Not all Google Assistant devices have screen, but for those that do I want to display all of the information I have in a table, which is convinient as the actions-on-google library offers a way to display a table of data. There's a couple of things to keep in mind, your table rows need to be of equal lengths to the table headers, and the cell contents cannot contain an integer or an empty string, these are a couple of things that I lost a ton of time to debugging because the Google documentation doesn't state it, and the API I'm using sometimes returns empty strings for data that isn't available.

import * as functions from 'firebase-functions'
import {
  dialogflow,
  Image,
  Table,
  Button,
  SimpleResponse,
} from 'actions-on-google'
import {
  lineNamesEnum,
  serviceCodesEnum,
  convertCode,
} from '/images/blog/2018-12-05-dc-metro-google-assistant-action/util'
import {
  fetchTrainTimetable,
  fetchBusTimetable,
} from '/images/blog/2018-12-05-dc-metro-google-assistant-action/wmata'

const app = dialogflow({ debug: true })

app.intent(
  'metro_timetable',
  async (
    conv: any,
    { transport, station }: { transport: string, station: string },
  ) => {
    const timetable: any = await fetchTrainTimetable(station)
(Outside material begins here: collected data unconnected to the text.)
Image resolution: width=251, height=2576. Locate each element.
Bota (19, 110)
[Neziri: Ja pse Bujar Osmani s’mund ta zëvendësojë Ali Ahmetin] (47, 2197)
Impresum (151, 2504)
    /* Generates the neccersary table cells for display devices.
        Falls back to 'TBD' if the data isn't present in the API return. */
    const timetableCells = timetable.map((item) => {
      return {
        cells: [
          lineNamesEnum[item.Line] || 'TBD',
          item.Destination || 'TDB',
          item.Car || 'TBD',
          convertCode(item.Min || 'TBD', serviceCodesEnum),
        ],
      }
    })

    //...

    /* As this data can only be displayed on a screen, we check if the user actually has one
        before the payload is sent. */
    if (conv.surface.capabilities.has('actions.capability.SCREEN_OUTPUT')) {
      conv.close(
        new Table({
          title: station,
          subtitle: new Date().toLocaleString(),
          image: new Image({
            url: 'https://upload.wikimedia.org/wikipedia/commons/thumb/0/0a/WMATA_Metro_Logo_small.svg/1024px-WMATA_Metro_Logo_small.svg.png',
            alt: 'DC Metro Logo',
          }),
          columns: [
            {
              header: 'Line',
              align: 'LEADING',
            },
            {
              header: 'Destination',
              align: 'CENTER',
            },
            {
              header: 'Car',
            },
            {
              header: 'Arrival',
              align: 'TRAILING',
            },
          ],
          rows: timetableCells,
          buttons: new Button({
            title: 'Issues and Feedback',
            url: 'https://github.com/JamesIves/dc-metro-google-action/issues',
          }),
        }),
      )
    }
  },
)

In theory once our intent fires we should be able to get an audio prompt about the next arriving train, and a table of data with all of the arriving trains on a device with a screen.

Simulation

When you're ready you can deploy the action to Firebase and copy the URL it generates. Within the fulfillment area of Dialogflow you'll see a Webhook URL field, add the path there and any additional parameters it requires, and then enable it. With this configured you'll be able to use the Google Assistant simulator which you'll find on the Actions on Google console. This is a chance for you to test your action before it gets deployed to the masses. The action needs to be rigorously tested, try giving it some commands that you wouldn't expect, and try your best to break it. I found that writing an action required a lot of code built around error handling, mostly because if it errors once the entire action will stop functioning which isn't ideal. I had to test many edge cases with the API I was working with as the data isn't always totally consistent and occasionally it would cause the DialogFlow parser to throw an error.

Metro app on the Google Home Hub

If all your testing is successful you'll be ready to submit the action for production. If Google finds an issue they'll send you an email and you'll need to fix the problem they find before you submit it again.

Closing Thoughts

If you'd like to try out my DC Metro application you can invoke it on any Google Assistant powered device or application. If you're more interested in the code it's open source and available on Github.